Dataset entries
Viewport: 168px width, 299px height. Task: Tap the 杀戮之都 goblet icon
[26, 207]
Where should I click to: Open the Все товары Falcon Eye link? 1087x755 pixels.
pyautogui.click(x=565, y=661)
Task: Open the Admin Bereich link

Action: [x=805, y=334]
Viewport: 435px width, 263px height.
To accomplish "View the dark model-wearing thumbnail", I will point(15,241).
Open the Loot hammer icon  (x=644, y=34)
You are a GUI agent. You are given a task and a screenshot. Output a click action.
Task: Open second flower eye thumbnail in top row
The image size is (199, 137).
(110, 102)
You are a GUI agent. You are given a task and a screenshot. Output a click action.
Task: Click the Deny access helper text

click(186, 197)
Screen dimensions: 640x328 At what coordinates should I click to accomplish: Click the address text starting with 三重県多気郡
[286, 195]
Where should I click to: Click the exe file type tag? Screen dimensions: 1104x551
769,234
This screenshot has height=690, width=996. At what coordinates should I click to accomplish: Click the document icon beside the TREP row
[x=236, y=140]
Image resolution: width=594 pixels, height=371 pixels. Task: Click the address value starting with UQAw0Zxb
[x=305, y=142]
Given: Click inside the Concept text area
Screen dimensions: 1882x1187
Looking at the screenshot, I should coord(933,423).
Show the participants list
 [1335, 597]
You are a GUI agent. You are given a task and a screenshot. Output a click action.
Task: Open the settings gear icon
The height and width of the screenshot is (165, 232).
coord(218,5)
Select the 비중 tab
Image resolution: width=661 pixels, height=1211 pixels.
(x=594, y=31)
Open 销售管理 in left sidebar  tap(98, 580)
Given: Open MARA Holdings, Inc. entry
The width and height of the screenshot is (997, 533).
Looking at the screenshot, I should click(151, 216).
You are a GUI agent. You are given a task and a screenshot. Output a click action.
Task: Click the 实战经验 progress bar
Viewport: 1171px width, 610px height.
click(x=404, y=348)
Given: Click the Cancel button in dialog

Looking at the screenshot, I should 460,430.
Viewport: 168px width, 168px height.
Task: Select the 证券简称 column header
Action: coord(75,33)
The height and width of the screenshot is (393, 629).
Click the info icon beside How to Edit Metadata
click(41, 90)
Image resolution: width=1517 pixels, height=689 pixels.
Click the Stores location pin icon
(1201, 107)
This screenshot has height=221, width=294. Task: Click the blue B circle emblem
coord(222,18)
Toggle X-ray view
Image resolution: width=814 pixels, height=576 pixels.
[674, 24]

== What to work on ==
List each line of the items above that contains the word "starting".

== Solved problem ==
Screen dimensions: 640x328 At what coordinates should I click to accomplish: Click the address text starting with 三重県多気郡
Image resolution: width=594 pixels, height=371 pixels. Task: Click the address value starting with UQAw0Zxb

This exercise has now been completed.